La scoperta di un nuovo minerale, uno dei più antichi del sistema solare, non è cosa di tutti i giorni, l’evento del passaggio nel cielo di un meteorite, nemmeno. Entrambi hanno ripercussioni nel mondo della ricerca scientifica che durano nel tempo.

Era il 1969 quando un asteroide, chiamato Allende, illuminò i cieli del Messico, da allora migliaia di frammenti del meteorite sono stati ritrovati in tutto il Messico settentrionale, e sono oggetto di studio.

Ebbene, la nuova scoperta è che nei frammenti è presente un nuovo minerale, il biossido di titanio, a cui è stato dato, da Chi Ma, scienziato della Caltech, il nome convenzionale di panguite, approvato dall’Associazione Mineralogica Internazionale.

La panguite si suppone sia tra i minerali più antichi del sistema solare, appartiene ad una classe di minerali refrattari e potrebbe essersi formata solo alle temperature estreme e nelle condizioni presenti nel neonato sistema solare.

Il nome del minerale è stato scelto in onore di Pan gu, che nella mitologia cinese è l’essere che ha creato il mondo separando Yin e Yang.

la scoperta della panguite è particolarmente interessante dal momento che la panguite non è solo un nuovo minerale, ma anche un materiale finora sconosciuto alla scienza, non osservato in natura e nemmeno creato in laboratorio.

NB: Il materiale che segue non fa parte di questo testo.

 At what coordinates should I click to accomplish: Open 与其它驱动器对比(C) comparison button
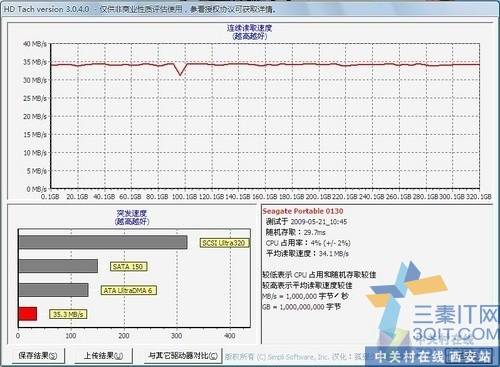pyautogui.click(x=183, y=356)
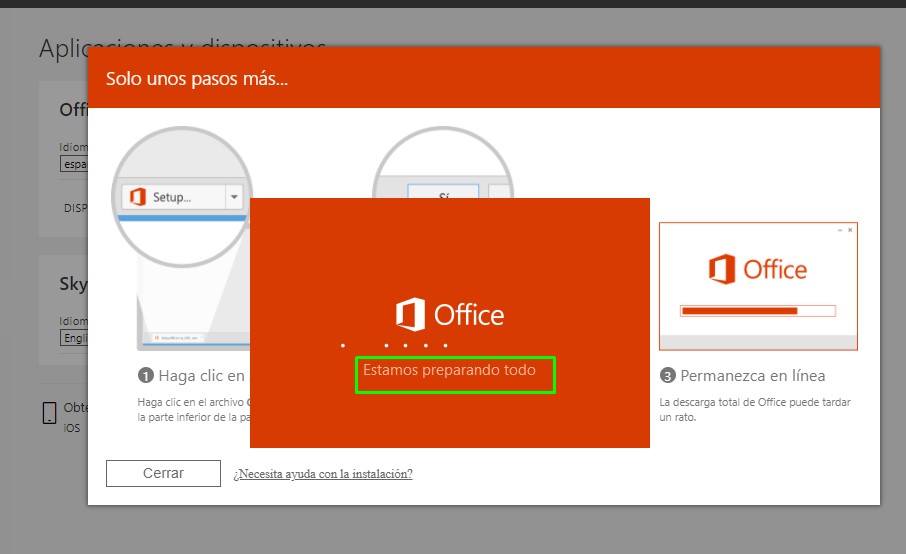Click the 'Solo unos pasos más...' header
This screenshot has height=554, width=906.
pyautogui.click(x=197, y=78)
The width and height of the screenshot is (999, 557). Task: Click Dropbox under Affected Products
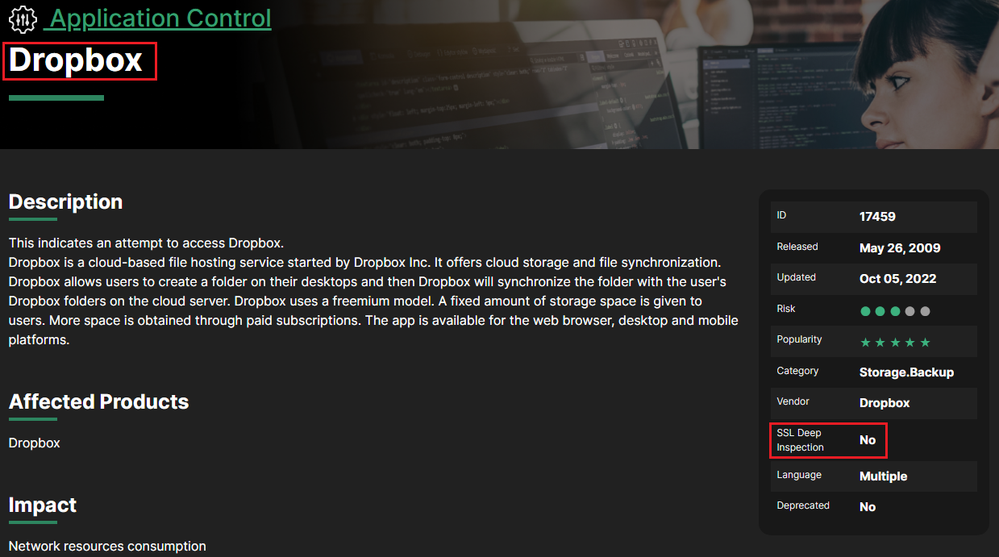(x=34, y=443)
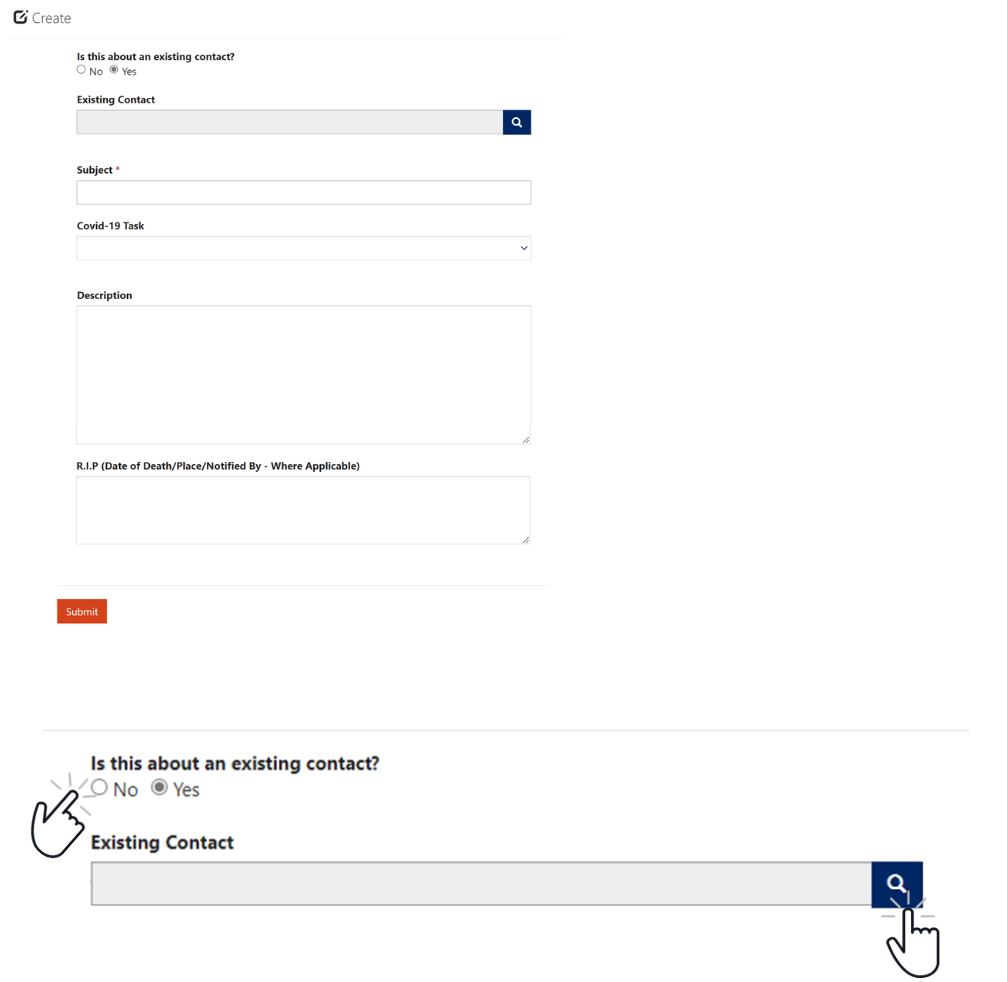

Le analisi di laboratorio hanno rivelato la composizione chimica della panguite e la sua struttura cristallina, che sono nuove, e come tali potrebbero essere esplorate, ad esempio ai fini della creazione di nuovi materiali per l’ingegneria.

Il nuovo minerale e le sue caratteristiche sono esposti dettagliatamente nel numero di luglio della rivista americana Mineralogist.